For Immediate Release:
Thursday, April 7, 2022
Nazneen Ahmed (919) 716-0060
(RALEIGH) Attorney General Josh Stein today announced a new program to train 50 North Carolina nurses to serve as Sexual Assault Nurse Examiners (SANEs) in hospitals across the state. SANE nurses help victims of sexual assault and collect evidence in the immediate aftermath of an incident, but North Carolina is facing a shortage of SANE nurses. The training program will be run by the Southern Regional Area Health Education Center.
“SANE nurses provide compassionate and expert medical care to people who have suffered a heinous crime,” said Attorney General Josh Stein. “They also collect evidence that is vital to law enforcement investigations. I’m pleased that this grant and partnership with the Southern Regional Area Health Education Center helps bring us closer to having trained SANE nurses in every hospital in North Carolina. These 50 SANE nurses will advance the cause of justice on behalf of victims and survivors of assault.”
“The NC AHEC program is aware of the critical need to increase the workforce for SANE nurses across the state, especially in the rural areas of south-central North Carolina that Southern Regional AHEC serves,” said Sheree Hayes, Administrator for Continuing Professional Development at Southern Regional AHEC. “This program is in partnership with the Eastern AHEC, NC Department of Justice, and NCSAKI to offer a comprehensive training curriculum and best practices needed to extend the resources available for victims of sexual assault within our local hospitals.”
Sexual Assault Nurse Examiners are critical to the victim healing process and to law enforcement investigations. They are trained to approach victims with compassion, take steps to avoid re-traumatization, connect victims with the resources they need to help process and recover from trauma and violence. SANE nurses examine people and collect physical and forensic evidence, identify and treat injuries, and provide medications to treat sexually transmitted infections and prevent pregnancies. They may also be called on to testify in court.
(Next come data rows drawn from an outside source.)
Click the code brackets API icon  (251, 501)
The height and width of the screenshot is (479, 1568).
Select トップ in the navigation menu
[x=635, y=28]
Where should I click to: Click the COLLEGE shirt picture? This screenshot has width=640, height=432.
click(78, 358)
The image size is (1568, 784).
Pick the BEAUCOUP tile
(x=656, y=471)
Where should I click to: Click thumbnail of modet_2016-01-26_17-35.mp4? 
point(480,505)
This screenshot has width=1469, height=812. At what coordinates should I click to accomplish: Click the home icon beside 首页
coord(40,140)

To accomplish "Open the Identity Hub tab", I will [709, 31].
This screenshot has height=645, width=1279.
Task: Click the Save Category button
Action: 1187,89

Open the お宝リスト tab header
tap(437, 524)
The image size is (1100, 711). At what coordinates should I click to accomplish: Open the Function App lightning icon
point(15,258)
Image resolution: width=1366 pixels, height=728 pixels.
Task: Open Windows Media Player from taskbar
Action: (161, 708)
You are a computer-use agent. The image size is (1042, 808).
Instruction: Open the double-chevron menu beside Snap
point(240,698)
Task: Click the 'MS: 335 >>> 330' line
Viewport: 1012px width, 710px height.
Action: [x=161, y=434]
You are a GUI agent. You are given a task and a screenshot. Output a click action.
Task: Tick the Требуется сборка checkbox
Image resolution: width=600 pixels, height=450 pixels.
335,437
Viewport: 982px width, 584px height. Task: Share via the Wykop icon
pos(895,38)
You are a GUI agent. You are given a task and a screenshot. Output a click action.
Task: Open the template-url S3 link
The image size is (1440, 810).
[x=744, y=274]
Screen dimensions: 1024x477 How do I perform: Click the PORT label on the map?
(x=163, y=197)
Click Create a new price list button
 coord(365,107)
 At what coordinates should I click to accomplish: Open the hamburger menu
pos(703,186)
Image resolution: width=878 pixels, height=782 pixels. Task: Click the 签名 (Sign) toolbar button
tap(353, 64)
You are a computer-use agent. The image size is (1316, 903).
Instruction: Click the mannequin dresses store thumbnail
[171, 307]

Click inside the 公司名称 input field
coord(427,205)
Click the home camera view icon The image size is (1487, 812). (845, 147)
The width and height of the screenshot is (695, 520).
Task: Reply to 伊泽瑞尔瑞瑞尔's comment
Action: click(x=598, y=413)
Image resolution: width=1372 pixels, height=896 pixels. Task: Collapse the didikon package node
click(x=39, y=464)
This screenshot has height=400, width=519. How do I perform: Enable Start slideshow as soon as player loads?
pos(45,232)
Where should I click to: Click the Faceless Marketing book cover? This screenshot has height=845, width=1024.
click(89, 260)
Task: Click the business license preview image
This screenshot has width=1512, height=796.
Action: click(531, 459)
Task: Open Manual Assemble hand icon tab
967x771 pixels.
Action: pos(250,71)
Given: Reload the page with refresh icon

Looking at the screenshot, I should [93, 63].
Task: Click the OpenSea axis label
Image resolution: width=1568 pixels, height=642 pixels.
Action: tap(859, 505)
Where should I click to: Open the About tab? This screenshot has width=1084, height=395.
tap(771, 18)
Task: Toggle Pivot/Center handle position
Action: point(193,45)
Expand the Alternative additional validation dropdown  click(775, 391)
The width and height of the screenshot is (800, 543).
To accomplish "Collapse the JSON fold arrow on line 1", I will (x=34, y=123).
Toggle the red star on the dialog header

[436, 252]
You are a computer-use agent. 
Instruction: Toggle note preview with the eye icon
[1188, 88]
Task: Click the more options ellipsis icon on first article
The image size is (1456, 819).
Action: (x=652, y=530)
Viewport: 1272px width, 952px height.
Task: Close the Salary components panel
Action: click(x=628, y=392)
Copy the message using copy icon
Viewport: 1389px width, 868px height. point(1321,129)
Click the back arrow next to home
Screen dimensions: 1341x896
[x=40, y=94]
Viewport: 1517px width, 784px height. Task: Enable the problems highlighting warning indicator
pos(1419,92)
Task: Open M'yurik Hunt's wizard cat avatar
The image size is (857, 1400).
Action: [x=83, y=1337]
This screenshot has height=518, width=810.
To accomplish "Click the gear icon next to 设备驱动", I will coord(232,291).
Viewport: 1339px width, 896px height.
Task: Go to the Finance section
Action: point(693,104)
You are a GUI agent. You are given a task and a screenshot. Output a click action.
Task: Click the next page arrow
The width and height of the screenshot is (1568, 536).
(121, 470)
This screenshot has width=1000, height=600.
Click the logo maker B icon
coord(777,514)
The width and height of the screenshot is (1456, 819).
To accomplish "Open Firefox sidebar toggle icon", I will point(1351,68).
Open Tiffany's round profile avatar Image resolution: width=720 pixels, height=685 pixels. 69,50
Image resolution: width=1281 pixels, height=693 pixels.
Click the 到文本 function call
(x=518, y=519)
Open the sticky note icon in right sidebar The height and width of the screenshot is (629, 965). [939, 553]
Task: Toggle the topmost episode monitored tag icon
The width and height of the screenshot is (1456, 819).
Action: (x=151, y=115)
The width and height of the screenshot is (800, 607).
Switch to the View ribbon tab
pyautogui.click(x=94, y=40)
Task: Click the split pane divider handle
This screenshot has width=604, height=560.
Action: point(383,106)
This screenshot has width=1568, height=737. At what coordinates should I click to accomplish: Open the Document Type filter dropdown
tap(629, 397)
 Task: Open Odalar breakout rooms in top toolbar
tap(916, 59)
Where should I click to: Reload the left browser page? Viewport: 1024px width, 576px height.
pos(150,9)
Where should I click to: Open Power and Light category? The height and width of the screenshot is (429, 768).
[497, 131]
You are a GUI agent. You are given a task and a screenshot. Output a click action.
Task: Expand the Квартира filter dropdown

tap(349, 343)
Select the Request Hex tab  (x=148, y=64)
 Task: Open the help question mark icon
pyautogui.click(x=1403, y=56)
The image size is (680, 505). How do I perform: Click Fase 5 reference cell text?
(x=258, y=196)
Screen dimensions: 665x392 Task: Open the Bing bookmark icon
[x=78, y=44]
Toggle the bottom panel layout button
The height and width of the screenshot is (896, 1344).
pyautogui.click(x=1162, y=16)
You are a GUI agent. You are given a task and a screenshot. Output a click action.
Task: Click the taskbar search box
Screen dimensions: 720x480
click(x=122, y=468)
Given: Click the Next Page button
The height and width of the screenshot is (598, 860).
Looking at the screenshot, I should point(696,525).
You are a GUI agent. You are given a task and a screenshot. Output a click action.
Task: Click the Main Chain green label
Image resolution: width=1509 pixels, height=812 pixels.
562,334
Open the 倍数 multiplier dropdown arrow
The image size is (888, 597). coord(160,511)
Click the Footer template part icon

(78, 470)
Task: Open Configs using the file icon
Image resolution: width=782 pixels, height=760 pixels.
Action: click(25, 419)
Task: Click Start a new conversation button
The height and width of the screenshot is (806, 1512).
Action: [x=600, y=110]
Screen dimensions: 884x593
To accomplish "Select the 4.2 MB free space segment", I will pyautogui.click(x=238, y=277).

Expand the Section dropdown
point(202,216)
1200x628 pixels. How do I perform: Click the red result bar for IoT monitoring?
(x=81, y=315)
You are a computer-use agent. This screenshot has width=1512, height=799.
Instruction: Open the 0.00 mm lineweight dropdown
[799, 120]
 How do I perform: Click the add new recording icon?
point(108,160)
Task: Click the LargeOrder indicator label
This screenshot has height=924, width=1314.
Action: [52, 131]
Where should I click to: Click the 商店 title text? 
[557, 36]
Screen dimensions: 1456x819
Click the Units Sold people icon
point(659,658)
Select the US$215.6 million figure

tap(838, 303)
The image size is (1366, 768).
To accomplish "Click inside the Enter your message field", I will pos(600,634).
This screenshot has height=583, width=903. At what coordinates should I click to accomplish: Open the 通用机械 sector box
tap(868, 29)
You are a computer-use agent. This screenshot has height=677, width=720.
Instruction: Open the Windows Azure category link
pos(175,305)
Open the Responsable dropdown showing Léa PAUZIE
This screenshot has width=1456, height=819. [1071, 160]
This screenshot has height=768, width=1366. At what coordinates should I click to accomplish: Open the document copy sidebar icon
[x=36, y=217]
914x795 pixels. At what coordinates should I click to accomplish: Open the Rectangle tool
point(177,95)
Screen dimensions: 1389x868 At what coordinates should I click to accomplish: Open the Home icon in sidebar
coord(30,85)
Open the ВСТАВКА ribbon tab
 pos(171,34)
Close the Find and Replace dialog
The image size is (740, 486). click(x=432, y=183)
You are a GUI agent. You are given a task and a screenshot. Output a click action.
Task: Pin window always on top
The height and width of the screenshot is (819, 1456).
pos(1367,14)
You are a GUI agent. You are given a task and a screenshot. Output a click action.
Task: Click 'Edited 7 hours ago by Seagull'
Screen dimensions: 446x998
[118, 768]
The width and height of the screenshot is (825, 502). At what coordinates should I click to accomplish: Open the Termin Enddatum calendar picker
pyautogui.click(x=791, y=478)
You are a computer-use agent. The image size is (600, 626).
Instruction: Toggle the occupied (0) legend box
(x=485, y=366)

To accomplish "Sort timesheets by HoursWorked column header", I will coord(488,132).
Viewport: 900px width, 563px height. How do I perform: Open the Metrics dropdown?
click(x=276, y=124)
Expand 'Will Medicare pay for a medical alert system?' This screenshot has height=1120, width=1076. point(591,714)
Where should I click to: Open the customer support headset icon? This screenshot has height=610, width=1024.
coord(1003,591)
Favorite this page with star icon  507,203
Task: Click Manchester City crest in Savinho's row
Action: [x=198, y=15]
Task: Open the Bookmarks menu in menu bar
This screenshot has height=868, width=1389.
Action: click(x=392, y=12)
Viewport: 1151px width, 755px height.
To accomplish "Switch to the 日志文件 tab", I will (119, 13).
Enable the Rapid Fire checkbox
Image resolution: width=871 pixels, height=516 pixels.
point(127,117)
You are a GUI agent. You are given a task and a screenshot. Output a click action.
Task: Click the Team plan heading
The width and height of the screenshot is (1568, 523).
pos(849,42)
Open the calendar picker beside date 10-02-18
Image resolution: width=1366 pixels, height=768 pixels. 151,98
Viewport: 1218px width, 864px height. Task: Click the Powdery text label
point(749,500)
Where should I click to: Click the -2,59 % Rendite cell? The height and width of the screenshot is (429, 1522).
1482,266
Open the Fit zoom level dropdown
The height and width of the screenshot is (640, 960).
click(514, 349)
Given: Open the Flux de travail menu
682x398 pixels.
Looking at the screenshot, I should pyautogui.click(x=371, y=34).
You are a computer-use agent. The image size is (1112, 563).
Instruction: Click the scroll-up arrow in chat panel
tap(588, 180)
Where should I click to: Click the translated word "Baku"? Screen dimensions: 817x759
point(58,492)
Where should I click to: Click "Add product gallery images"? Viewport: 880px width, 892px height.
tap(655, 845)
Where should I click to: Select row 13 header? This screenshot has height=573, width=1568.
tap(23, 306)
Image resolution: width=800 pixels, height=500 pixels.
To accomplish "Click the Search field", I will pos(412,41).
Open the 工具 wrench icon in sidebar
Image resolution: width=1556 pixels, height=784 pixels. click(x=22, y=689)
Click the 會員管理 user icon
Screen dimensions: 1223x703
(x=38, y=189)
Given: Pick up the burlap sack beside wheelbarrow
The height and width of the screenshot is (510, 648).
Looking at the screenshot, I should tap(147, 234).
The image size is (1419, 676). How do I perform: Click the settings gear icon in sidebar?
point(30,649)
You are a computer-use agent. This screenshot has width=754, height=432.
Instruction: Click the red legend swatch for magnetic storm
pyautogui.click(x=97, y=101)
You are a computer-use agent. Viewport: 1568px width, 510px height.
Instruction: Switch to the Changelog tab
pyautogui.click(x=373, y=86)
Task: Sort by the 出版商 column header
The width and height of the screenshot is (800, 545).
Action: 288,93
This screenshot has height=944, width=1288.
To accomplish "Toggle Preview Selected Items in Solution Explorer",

NCDOJ was awarded a federal grant from the Sexual Assault Kit Initiative to fund the training program. Nurses from hospitals across North Carolina applied to the program, with 50 nurses being selected to participate. The course begins in March and will run through August and will include:
- A 40-hour online training course through the International Association of Forensic Nurses.
- An eight-hour North Carolina Board of Nursing-approved virtual training on North Carolina practices related to sexual assault investigations and crime lab processes.
- Sixteen hours of onsite clinical training to take place in Fayetteville, Greenville, Elon, and Asheville.